> _INSTRUCTIONS TO FOLLOW_:
Render every line of the records below as a Markdown table with two columns, Row (a sequential number) and Text (the line itself), omitting blank lines.

* * * * *

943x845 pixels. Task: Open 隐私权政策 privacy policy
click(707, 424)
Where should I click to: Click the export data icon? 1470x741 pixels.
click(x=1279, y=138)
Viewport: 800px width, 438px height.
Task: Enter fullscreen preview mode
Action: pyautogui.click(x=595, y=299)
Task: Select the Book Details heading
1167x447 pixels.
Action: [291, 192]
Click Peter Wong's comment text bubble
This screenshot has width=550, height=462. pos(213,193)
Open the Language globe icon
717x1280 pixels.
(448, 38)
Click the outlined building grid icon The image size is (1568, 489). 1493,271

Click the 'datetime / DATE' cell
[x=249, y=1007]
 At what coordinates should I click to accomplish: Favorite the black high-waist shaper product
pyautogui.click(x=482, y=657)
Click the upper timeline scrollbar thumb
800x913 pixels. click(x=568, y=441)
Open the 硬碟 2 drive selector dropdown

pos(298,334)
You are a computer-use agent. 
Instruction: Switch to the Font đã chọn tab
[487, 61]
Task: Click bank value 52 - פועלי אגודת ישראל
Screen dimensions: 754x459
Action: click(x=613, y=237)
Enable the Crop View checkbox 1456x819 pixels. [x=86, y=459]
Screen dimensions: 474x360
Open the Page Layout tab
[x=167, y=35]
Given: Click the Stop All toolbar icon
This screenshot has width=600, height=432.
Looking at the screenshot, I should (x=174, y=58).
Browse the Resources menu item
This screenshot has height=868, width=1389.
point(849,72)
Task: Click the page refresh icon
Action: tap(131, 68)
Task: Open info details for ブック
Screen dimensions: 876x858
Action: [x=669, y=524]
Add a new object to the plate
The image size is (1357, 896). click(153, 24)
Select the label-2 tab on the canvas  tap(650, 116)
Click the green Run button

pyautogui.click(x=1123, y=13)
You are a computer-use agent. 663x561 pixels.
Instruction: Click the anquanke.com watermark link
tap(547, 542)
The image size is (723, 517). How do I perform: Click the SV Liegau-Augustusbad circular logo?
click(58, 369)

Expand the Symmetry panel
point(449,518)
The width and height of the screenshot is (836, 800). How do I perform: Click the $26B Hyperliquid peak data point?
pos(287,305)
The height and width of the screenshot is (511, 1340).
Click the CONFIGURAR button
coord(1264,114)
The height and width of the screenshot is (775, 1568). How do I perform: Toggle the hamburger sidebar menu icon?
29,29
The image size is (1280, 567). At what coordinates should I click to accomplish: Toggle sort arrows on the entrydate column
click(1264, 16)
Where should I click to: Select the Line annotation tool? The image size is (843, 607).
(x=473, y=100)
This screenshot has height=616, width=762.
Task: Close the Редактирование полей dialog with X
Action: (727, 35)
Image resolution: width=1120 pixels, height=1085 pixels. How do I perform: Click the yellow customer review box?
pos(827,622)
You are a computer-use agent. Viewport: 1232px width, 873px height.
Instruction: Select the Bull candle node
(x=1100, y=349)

* * * * *

> _WORKED SOLUTION_:
| Row | Text |
|---|---|
| 1 | 943x845 pixels. Task: Open 隐私权政策 privacy policy |
| 2 | click(707, 424) |
| 3 | Where should I click to: Click the export data icon? 1470x741 pixels. |
| 4 | click(x=1279, y=138) |
| 5 | Viewport: 800px width, 438px height. |
| 6 | Task: Enter fullscreen preview mode |
| 7 | Action: pyautogui.click(x=595, y=299) |
| 8 | Task: Select the Book Details heading |
| 9 | 1167x447 pixels. |
| 10 | Action: [291, 192] |
| 11 | Click Peter Wong's comment text bubble |
| 12 | This screenshot has width=550, height=462. pos(213,193) |
| 13 | Open the Language globe icon |
| 14 | 717x1280 pixels. |
| 15 | (448, 38) |
| 16 | Click the outlined building grid icon The image size is (1568, 489). 1493,271 |
| 17 | Click the 'datetime / DATE' cell |
| 18 | [x=249, y=1007] |
| 19 |  At what coordinates should I click to accomplish: Favorite the black high-waist shaper product |
| 20 | pyautogui.click(x=482, y=657) |
| 21 | Click the upper timeline scrollbar thumb |
| 22 | 800x913 pixels. click(x=568, y=441) |
| 23 | Open the 硬碟 2 drive selector dropdown |
| 24 | pos(298,334) |
| 25 | You are a computer-use agent.  |
| 26 | Instruction: Switch to the Font đã chọn tab |
| 27 | [487, 61] |
| 28 | Task: Click bank value 52 - פועלי אגודת ישראל |
| 29 | Screen dimensions: 754x459 |
| 30 | Action: click(x=613, y=237) |
| 31 | Enable the Crop View checkbox 1456x819 pixels. [x=86, y=459] |
| 32 | Screen dimensions: 474x360 |
| 33 | Open the Page Layout tab |
| 34 | [x=167, y=35] |
| 35 | Given: Click the Stop All toolbar icon |
| 36 | This screenshot has width=600, height=432. |
| 37 | Looking at the screenshot, I should (x=174, y=58). |
| 38 | Browse the Resources menu item |
| 39 | This screenshot has height=868, width=1389. |
| 40 | point(849,72) |
| 41 | Task: Click the page refresh icon |
| 42 | Action: tap(131, 68) |
| 43 | Task: Open info details for ブック |
| 44 | Screen dimensions: 876x858 |
| 45 | Action: [x=669, y=524] |
| 46 | Add a new object to the plate |
| 47 | The image size is (1357, 896). click(153, 24) |
| 48 | Select the label-2 tab on the canvas  tap(650, 116) |
| 49 | Click the green Run button |
| 50 | pyautogui.click(x=1123, y=13) |
| 51 | You are a computer-use agent. 663x561 pixels. |
| 52 | Instruction: Click the anquanke.com watermark link |
| 53 | tap(547, 542) |
| 54 | The image size is (723, 517). How do I perform: Click the SV Liegau-Augustusbad circular logo? |
| 55 | click(58, 369) |
| 56 | Expand the Symmetry panel |
| 57 | point(449,518) |
| 58 | The width and height of the screenshot is (836, 800). How do I perform: Click the $26B Hyperliquid peak data point? |
| 59 | pos(287,305) |
| 60 | The height and width of the screenshot is (511, 1340). |
| 61 | Click the CONFIGURAR button |
| 62 | coord(1264,114) |
| 63 | The height and width of the screenshot is (775, 1568). How do I perform: Toggle the hamburger sidebar menu icon? |
| 64 | 29,29 |
| 65 | The image size is (1280, 567). At what coordinates should I click to accomplish: Toggle sort arrows on the entrydate column |
| 66 | click(1264, 16) |
| 67 | Where should I click to: Select the Line annotation tool? The image size is (843, 607). |
| 68 | (x=473, y=100) |
| 69 | This screenshot has height=616, width=762. |
| 70 | Task: Close the Редактирование полей dialog with X |
| 71 | Action: (727, 35) |
| 72 | Image resolution: width=1120 pixels, height=1085 pixels. How do I perform: Click the yellow customer review box? |
| 73 | pos(827,622) |
| 74 | You are a computer-use agent. Viewport: 1232px width, 873px height. |
| 75 | Instruction: Select the Bull candle node |
| 76 | (x=1100, y=349) |